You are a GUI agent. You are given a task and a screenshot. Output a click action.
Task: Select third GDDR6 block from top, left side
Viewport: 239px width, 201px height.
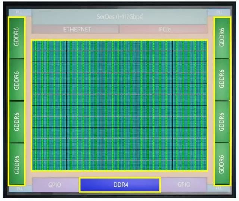pos(16,121)
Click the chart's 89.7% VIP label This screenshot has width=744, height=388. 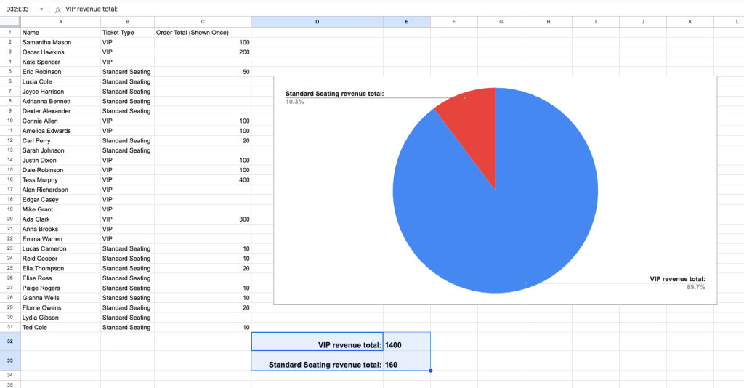click(x=695, y=288)
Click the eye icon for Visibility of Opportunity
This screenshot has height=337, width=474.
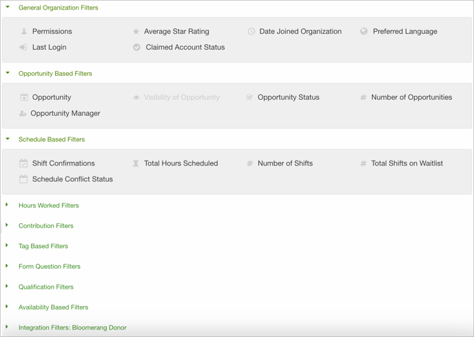(x=136, y=97)
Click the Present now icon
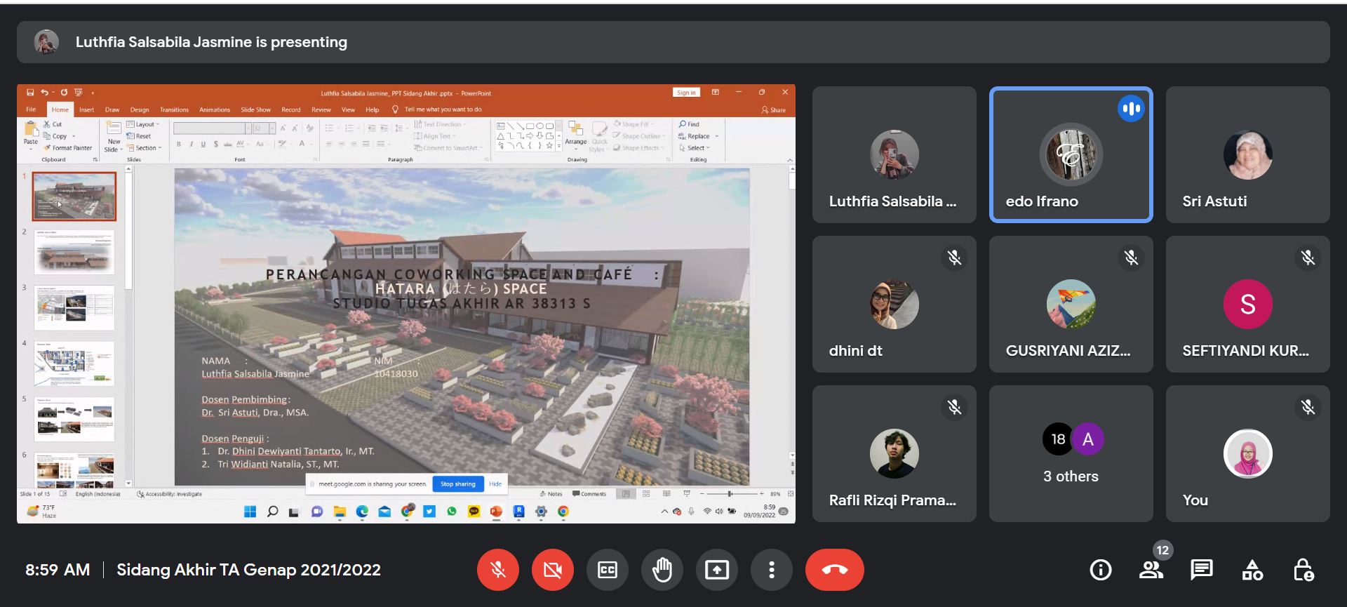Image resolution: width=1347 pixels, height=607 pixels. [x=716, y=570]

---+---

Only the lines from the one with "Click the eye" to the end of the listing, both ends included, should be retyped exactly; no pictures belong in the copy.

Task solution:
Click the eye icon for Visibility of Opportunity
This screenshot has height=337, width=474.
(x=136, y=97)
Click the Present now icon
Image resolution: width=1347 pixels, height=607 pixels. [x=716, y=570]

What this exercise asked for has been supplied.